The economic paradigm – the leitmotif, as it were – has only changed twice in the past 200 years: in the 1930s from liberalism to Keynesianism, and in the 1970s to monetarism. Since the Great Financial Crisis in 2008, we have noticed a new economic upheaval, which has now crystallised into a new paradigm as a consequence of the measures taken to fight the corona pandemic: without a name yet, this paradigm is characterised by cheap money and a very active role of the State, i.e. the government.
Until the stock market crash of 1929, the liberalism coined by Adam Smith and John Stuart Mill had dominated the reasoning in politics and the corporate sector: the government has to provide legal security and peace, but otherwise keeps out of business. Taxes and government spending are very low (often below 3% of economic output), and whatever private individuals and companies generate, they get to keep. This period was dominated by entrepreneurship, a spirit of optimism and departure, but also enormous inequality (see for example Manchester Capitalism, which led Karl Marx to the conclusion that the poor masses would ultimately have to rise).
The stock market crash of 1929 and the following years of the Great Depression resulted in the increasingly popular opinion that the State had to assume a more active role in order to jump-start a stagnating economy and to support the unemployed masses in making a living.

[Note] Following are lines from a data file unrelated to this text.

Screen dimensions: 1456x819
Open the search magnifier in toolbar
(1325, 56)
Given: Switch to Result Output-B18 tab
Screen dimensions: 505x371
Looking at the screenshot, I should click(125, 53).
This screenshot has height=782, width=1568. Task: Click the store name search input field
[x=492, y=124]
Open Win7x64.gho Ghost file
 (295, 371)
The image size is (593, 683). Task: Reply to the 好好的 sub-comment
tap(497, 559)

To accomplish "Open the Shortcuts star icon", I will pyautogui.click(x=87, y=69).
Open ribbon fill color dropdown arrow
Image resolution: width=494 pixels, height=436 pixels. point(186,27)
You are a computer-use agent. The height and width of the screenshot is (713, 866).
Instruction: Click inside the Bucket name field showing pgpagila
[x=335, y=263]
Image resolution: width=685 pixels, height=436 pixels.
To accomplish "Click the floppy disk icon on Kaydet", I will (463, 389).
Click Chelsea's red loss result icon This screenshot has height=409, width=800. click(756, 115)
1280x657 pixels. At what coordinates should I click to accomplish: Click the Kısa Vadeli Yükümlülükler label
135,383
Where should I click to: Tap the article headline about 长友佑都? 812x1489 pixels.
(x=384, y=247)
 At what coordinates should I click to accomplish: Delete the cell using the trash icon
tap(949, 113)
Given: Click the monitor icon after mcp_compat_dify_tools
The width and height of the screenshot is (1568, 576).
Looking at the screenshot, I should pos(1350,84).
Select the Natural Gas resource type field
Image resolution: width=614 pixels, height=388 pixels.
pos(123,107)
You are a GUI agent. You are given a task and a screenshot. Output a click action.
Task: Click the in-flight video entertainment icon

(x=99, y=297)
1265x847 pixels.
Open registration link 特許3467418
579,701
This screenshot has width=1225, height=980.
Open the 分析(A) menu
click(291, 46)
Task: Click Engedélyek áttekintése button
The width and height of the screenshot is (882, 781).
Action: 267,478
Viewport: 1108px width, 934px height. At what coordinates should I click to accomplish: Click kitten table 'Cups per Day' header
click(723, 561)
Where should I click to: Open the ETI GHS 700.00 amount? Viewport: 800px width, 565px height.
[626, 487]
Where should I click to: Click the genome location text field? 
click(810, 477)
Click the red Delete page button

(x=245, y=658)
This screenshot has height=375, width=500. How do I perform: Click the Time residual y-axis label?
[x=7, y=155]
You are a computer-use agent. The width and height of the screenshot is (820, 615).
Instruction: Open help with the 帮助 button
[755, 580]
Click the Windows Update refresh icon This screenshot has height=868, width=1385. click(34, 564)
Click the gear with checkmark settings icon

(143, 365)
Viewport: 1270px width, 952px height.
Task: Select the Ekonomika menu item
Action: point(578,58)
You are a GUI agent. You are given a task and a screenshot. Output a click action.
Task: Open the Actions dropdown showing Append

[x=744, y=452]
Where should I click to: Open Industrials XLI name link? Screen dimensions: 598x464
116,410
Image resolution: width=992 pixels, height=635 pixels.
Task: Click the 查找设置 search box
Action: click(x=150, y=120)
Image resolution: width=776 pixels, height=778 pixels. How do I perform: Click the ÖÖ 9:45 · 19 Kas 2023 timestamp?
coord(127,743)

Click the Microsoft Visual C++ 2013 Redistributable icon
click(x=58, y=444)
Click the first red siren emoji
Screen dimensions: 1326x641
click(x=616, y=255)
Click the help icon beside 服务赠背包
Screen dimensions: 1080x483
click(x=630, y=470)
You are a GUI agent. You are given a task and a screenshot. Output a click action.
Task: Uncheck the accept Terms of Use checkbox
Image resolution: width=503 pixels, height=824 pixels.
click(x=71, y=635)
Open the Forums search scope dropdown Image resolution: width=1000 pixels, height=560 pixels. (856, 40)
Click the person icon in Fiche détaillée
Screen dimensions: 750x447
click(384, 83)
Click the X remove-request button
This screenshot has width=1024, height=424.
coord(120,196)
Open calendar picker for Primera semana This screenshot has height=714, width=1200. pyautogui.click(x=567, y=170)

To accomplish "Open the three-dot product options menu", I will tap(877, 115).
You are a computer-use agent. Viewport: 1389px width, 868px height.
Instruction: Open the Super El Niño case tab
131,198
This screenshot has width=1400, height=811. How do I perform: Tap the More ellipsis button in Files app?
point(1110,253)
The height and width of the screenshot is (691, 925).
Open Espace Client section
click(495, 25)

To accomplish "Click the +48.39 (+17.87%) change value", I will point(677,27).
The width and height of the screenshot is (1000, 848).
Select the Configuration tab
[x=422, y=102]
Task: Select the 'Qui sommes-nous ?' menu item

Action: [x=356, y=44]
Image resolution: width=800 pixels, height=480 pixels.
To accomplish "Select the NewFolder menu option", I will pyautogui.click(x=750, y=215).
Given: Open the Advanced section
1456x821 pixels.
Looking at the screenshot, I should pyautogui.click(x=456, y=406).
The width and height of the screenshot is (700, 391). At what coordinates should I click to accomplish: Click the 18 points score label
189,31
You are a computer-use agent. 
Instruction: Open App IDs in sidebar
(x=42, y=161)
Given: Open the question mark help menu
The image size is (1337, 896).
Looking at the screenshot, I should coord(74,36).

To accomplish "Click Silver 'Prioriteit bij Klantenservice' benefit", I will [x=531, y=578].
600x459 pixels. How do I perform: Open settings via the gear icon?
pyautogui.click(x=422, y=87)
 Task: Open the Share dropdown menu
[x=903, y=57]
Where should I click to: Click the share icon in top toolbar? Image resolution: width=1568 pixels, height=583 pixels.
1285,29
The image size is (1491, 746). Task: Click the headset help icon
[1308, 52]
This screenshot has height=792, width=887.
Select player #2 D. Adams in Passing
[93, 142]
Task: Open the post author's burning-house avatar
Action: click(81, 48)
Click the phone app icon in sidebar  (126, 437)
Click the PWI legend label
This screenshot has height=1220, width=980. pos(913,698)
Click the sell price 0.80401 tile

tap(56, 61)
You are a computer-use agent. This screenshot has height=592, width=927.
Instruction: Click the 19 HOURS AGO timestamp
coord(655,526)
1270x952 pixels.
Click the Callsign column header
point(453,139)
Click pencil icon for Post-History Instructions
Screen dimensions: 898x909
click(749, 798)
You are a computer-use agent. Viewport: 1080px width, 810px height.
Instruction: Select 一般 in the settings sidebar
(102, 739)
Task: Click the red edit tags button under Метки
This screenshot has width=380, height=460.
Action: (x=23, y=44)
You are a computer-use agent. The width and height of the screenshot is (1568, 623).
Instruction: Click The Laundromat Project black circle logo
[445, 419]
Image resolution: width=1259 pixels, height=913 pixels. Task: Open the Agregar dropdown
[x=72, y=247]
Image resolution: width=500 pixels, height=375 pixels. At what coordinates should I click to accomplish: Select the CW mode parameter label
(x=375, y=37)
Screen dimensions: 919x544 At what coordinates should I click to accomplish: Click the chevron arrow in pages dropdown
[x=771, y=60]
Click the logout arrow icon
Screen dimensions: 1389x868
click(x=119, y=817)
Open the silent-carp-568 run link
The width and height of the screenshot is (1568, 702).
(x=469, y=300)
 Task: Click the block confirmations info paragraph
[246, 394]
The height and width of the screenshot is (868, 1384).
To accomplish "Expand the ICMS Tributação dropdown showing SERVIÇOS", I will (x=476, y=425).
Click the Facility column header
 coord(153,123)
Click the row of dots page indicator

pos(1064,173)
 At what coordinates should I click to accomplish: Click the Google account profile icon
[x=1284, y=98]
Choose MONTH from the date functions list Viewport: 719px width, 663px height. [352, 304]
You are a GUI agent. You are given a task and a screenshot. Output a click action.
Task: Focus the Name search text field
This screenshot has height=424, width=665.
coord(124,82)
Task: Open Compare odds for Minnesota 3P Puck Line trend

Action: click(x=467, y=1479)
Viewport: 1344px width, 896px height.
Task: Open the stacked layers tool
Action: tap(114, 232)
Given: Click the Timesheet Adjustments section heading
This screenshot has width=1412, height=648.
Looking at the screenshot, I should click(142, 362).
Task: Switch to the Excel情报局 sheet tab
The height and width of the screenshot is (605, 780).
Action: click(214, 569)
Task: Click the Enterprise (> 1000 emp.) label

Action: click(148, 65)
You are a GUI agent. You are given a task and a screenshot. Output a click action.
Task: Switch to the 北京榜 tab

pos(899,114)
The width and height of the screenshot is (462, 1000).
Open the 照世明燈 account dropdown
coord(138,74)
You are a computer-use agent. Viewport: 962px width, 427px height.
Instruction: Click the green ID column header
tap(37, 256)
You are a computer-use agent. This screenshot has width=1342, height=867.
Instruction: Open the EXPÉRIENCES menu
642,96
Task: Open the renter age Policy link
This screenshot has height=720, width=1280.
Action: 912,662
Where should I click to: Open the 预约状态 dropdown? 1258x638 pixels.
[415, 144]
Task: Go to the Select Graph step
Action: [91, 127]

This philosophy – propagated by John Maynard Keynes – would gradually prevail, reaching its peak after WWII. Now taxes were high, but the State intervened with supportive measures in the economy (while taking on increasingly excessive amounts of debt).
During years of high unemployment, inflation, and a stagnating economy (stagflation) in the 1970s, the Chicago Boys around Milton Friedman got their big opportunity to implement their model, i.e. monetarism, under Margaret Thatcher and Ronald Reagan in the UK and the USA from the 1980s onwards. At the core of this philosophy, the role of the State had to be curtailed and taxes had to be cut in order to allow the market forces – freed by liberalism and privatisation – to create growth, which would ultimately be beneficial to all.
The new paradigm: cheap money and a very active State
After years of solid growth from 1982 to 2008, we experienced the biggest crash since 1929 in 2009, after excessive speculation in tandem with excessive debt and lax supervision had created uncontrollable financial risks. Governments and central banks came to the economy’s rescue – by cutting interest rates, recapitalising banks, and passing enormous stimulus packages. In the end, the governments took over enormous volumes of debt from banks and companies, with government debt rising massively as a result. Whenever said debt seemed to become financially unviable, the central banks would increasingly come to the rescue and buy government bonds with freshly printed money. This system – formerly condemned as certain path to hyperinflation – has worked surprisingly well for the past ten years: inflation has not increased in any one of the large economic areas while governments can issue almost any volume of bonds i.e. raise debt at zero interest. This era of cheap (or indeed, free) money has been with us for ten years; but now corona has entered the picture.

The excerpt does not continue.